Episcopalians now can give online to Good Friday Offering to support Middle East ministries

By David Paulsen
Posted Apr 2, 2020

A Muslim woman and her infant waiting for a checkup at Al Ahli Arab Hospital in Gaza City on Jan. 2, 2013. The hospital runs a three-month program for undernourished children. ENS Photo/Lynette Wilson

[Episcopal News Service] Episcopalians in congregations across The Episcopal Church give hundreds of thousands of dollars each year to support ministries in the Middle East through the church’s annual Good Friday Offering.

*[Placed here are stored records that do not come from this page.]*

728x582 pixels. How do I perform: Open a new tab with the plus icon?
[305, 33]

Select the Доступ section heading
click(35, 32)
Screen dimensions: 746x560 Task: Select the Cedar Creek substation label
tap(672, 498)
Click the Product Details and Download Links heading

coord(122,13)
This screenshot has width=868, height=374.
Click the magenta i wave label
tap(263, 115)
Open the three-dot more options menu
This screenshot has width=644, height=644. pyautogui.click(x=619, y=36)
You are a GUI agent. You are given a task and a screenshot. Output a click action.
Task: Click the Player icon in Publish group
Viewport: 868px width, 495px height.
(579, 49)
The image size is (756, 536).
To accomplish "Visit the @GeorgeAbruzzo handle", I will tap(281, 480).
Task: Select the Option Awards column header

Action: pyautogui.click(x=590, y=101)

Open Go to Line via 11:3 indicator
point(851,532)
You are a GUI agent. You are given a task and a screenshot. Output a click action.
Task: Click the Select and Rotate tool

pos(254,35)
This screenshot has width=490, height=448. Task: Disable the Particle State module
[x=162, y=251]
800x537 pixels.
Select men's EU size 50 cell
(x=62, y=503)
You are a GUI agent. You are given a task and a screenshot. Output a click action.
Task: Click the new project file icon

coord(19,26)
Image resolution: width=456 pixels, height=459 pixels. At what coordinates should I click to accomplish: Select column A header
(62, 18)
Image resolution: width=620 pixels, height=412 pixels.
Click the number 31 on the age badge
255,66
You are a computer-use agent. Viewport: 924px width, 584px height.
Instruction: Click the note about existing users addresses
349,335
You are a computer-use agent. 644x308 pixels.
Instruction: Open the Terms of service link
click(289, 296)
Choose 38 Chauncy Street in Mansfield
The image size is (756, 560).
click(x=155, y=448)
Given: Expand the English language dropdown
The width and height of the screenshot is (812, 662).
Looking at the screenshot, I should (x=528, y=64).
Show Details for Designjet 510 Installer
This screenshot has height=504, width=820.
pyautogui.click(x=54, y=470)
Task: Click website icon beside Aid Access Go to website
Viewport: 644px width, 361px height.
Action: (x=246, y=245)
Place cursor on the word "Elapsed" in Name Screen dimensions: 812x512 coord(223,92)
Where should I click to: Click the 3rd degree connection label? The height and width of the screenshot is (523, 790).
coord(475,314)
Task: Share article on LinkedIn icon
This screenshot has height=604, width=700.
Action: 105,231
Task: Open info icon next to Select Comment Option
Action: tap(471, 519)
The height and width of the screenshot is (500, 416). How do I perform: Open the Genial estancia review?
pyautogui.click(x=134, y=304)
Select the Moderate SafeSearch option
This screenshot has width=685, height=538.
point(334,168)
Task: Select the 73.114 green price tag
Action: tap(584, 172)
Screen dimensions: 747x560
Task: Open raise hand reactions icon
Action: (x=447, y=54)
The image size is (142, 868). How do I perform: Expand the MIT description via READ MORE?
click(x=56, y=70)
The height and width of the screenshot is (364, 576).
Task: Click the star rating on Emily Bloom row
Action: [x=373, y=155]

Unfortunately, Good Friday will look a lot different this year. Social distancing to slow the spread of COVID-19 means in-person worship won’t be an option April 10. Instead, Episcopalians will gather online and worship in their homes on Good Friday to remember Jesus’ death on the cross. Offering plates will remain unused at the 1,500 or so congregations that typically participate in the Good Friday Offering each year.

Contributing to the Good Friday Offering, however, will still be possible this year, as The Episcopal Church has launched an online donation page – the first time such an option will be available to Episcopalians who are inspired to support the important work of Anglican churches in the Middle East.

“Things have changed so much about worship on Good Friday,” said the Rev. Bob Edmunds, The Episcopal Church’s Middle East partnership officer. The church’s Development Office created this online offering page, he said, to allow Episcopalians to continue to contribute – if they are able and wish to do so.

The Good Friday Offering primarily has been a parish-based campaign, and those participating parishes collected a record $437,000 in 2018. (The total collected from the 2019 Good Friday Offering has not yet been released pending a standard audit.)

The money is given to the Province of Jerusalem and the Middle East and its dioceses to address “the most pressing needs that they find,” Edmunds said in an interview with ENS.

And like the United States and other countries where The Episcopal Church has dioceses, the Middle East is struggling with the unique challenges posed by the growing coronavirus pandemic. The financing of Anglican ministries there also has been “hit hard because our people are not able to congregate and give their own offerings,” Archbishop Michael Lewis, primate of the province, told ENS in an email.

“The Good Friday Offering is something that this Province of Jerusalem and the Middle East, as a whole, and individual dioceses within it, have always hugely valued. For us it’s a lifeline,” said Lewis, who also serves as bishop of the Diocese of Cyprus and the Gulf. In his diocese, “we have such extremes of situation and such a wide variety of congregations, almost all highly mixed, many including worshippers without much money or influence, and all in a real sense fragile because of political uncertainties and the vagaries of employment, let alone the present health pandemic.”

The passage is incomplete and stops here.